The state’s four mayors and County Council leaders failed in their full-court press to get the state Legislature to lift the cap on their share of hotel room tax revenues Friday, but they walked away with $10 million more for their troubles.
For each of the next two years, the counties will get $103 million from transient accommodations taxes, $10 million more than the $93 million annually they have received since 2011.
That comes out to $4.4 million more for Honolulu, $2.3 million more for Maui County, $2 million for Hawaii County and $1.5 million for Kauai County.
The new money will help a little, county officials said. But it’s significantly less than what they had hoped for and will leave them with fewer options as they make tough choices on programs and taxes as they wind down their budget proceedings in the coming weeks, they said.
Historically, county mayors and County Council leaders have argued they deserve a greater share of hotel tax revenues because they are burdened with providing the police, fire, road, water and sewer services used by tourists.

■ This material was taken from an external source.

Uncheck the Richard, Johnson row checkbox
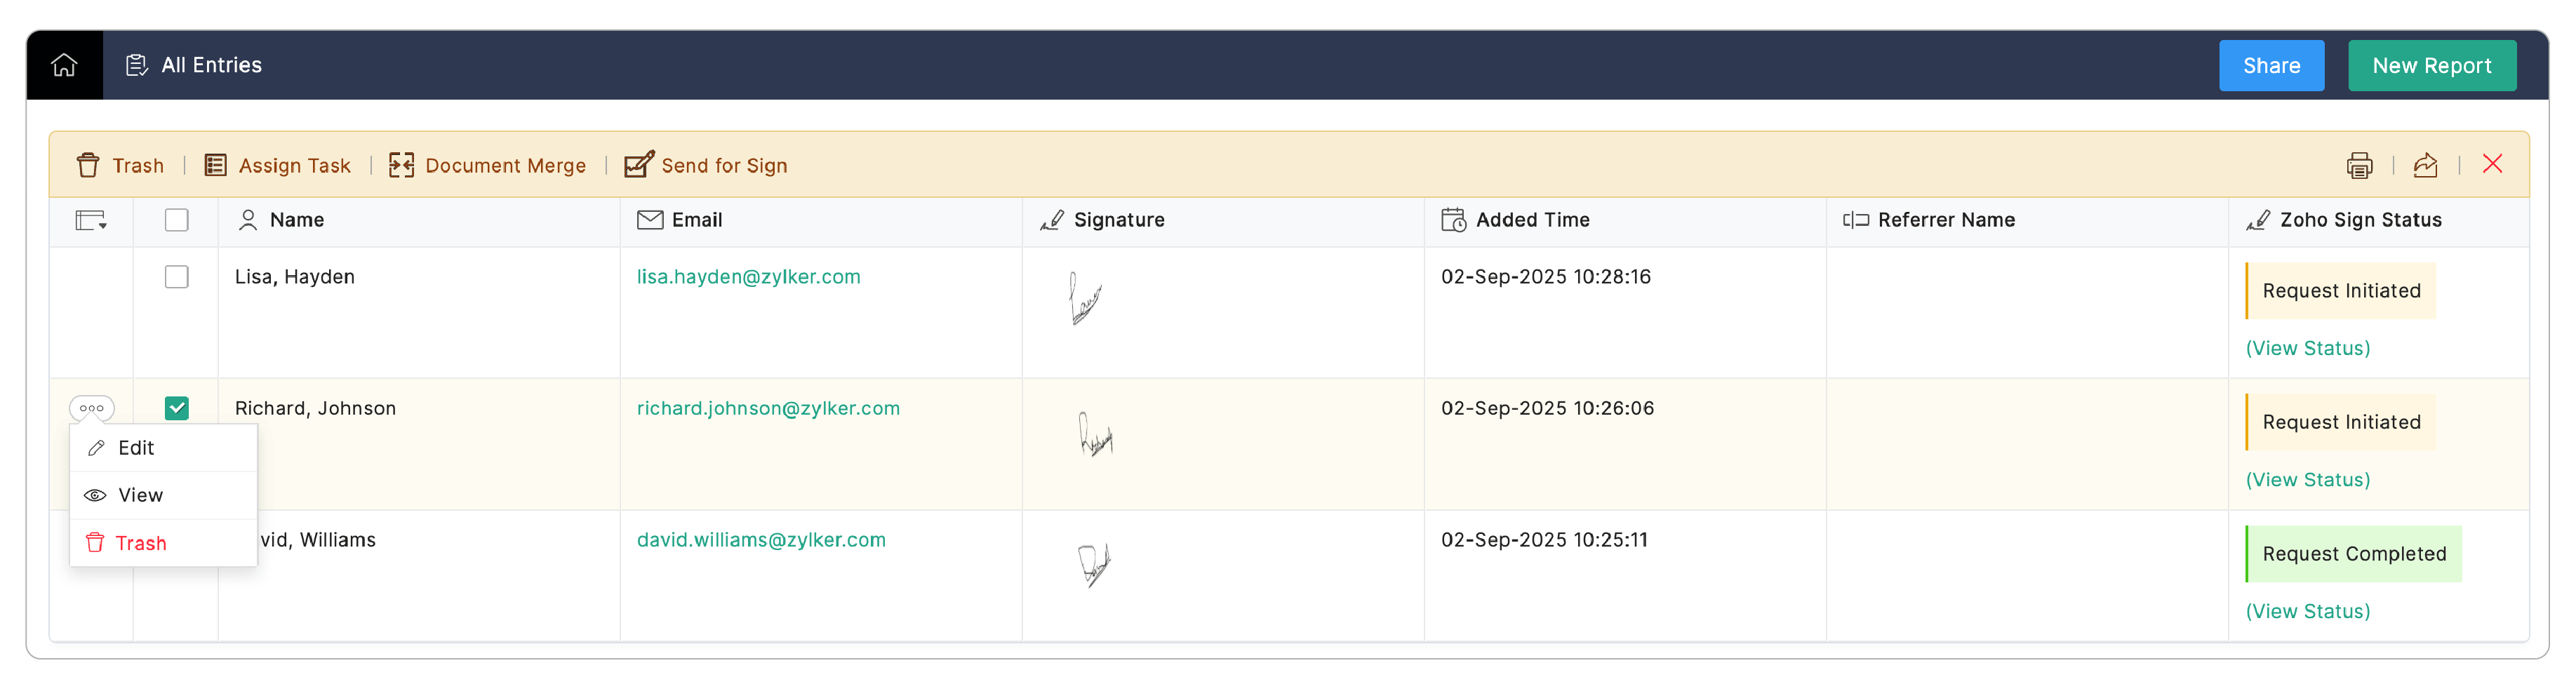This screenshot has width=2576, height=689. [176, 408]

On Oahu, lifting of the cap would have netted the city nearly $32 million more than the $41 million it now gets to help with a $2.1 billion operating budget.
Hotel and resort officials have asked City Council members to reject Mayor Kirk Caldwell’s proposal to raise property tax rates to $13.40 per $1,000 of valuation, $1 more than the current rate. The plan would provide the city about $8.2 million in new revenues.

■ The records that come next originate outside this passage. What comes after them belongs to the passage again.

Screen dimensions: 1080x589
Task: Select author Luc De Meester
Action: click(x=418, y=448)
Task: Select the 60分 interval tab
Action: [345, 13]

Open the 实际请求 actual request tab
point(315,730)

"We were hoping to get enough new TAT to somehow offset the property tax rate increase for hotels and resorts," Council Budget Chairwoman Ann Kobayashi said Monday.
One possibility now may be to impose a 50-cent hike for the class, to $12.90 per $1,000, Kobayashi said.
Council Chairman Ernie Martin said the additional bump approved by House-Senate conferees last week could help stave off Caldwell’s controversial plan to allow advertising on the sides of city buses, at least for the coming budget year. Members of the Outdoor Circle have staunchly opposed exterior bus advertising.
While bus ads have been projected to bring the city $8 million more annually, an anticipated delay in the startup of the program led the mayor’s budget officials to program only $1.5 million in revenues from the ads for the coming year.
Martin said the plight of hotel and resort owners is also a concern, especially since experts are projecting a slowdown in the visitor industry. Reducing the tax hike on hotel-resort owners "is still a possibility … but that would take additional cuts to the budget."
Caldwell said he’s grateful for any new revenues, but the mayors had hoped for a larger share. The mayors had also pitched a bill giving them each the option to add a surcharge to the state’s existing excise tax, a plan shot down early in the session.
The administration has proposed a series of revenue-generating ideas including bus advertising, trash pickup fees and higher tax rates for the new "Residential A" tax class, composed of owners of properties valued at $1 million or more, and the hotel-resort class tax hike, Caldwell said.
"They’re all tools in the toolbox they can move forward with to help fill the gap," he said while acknowledging that the proposals have met with controversy.
In Kahului, Maui County Mayor Alan Arakawa had earlier proposed property tax rate increases in all categories, which averaged out to about a 6.5 percent hike overall. Arakawa said the only way to avoid the tax hikes was for the Legislature to lift the TAT cap, which would have boosted Maui’s share to $37.6 million from its current $21.2 million.
On Saturday he issued a statement saying the extra TAT funds, "along with some creative cuts from the council," should eliminate any need for a property tax increase for fiscal year 2015.
On Monday, Council Budget Chairman Mike White outlined to colleagues a new budget plan that trims about $28 million from Arakawa’s proposed $622.6 million operating budget by eliminating all planned new employee positions and reducing other operations.
White’s budget plan, in fact, actually proposes a drop in tax rates, arguing that the county should reduce tax rates and provide relief to taxpayers. White, in a prepared release, said he was puzzled that Arakawa had changed his position when he had previously insisted the county would need substantially more TAT dollars to stave off a tax rate hike.
House Bill 1671 initially called for lifting the $93 million cap on the counties’ share of TAT first imposed in 2011. The counties’ share of 44.8 percent of the TAT revenues would give them an additional $72 million to divvy up, or 77 percent more than they are currently getting.
With Senate leaders balking at the plan, House officials entered Friday’s conference committee talks suggesting that restoration to the previous arrangement be phased in over four years, said Rep. Tom Brower (D, Waikiki-Ala Moana-Kakaako), head House conferee on the bill. But that also fell by the wayside, leaving instead what amounts to a ceiling that’s $10 million more, he said.
"The money really wasn’t there for the state to give," Brower said.
He noted that the bill now calls for creating a community working group to examine the correlation between county operations and the visitor industry.
If the counties end up with a larger share of TAT in the future, those extra dollars likely will come with a stipulation ensuring the money is used to pay for county operations used by visitors, Brower said. "There are people who are interested that (the money) goes to the right places," he said.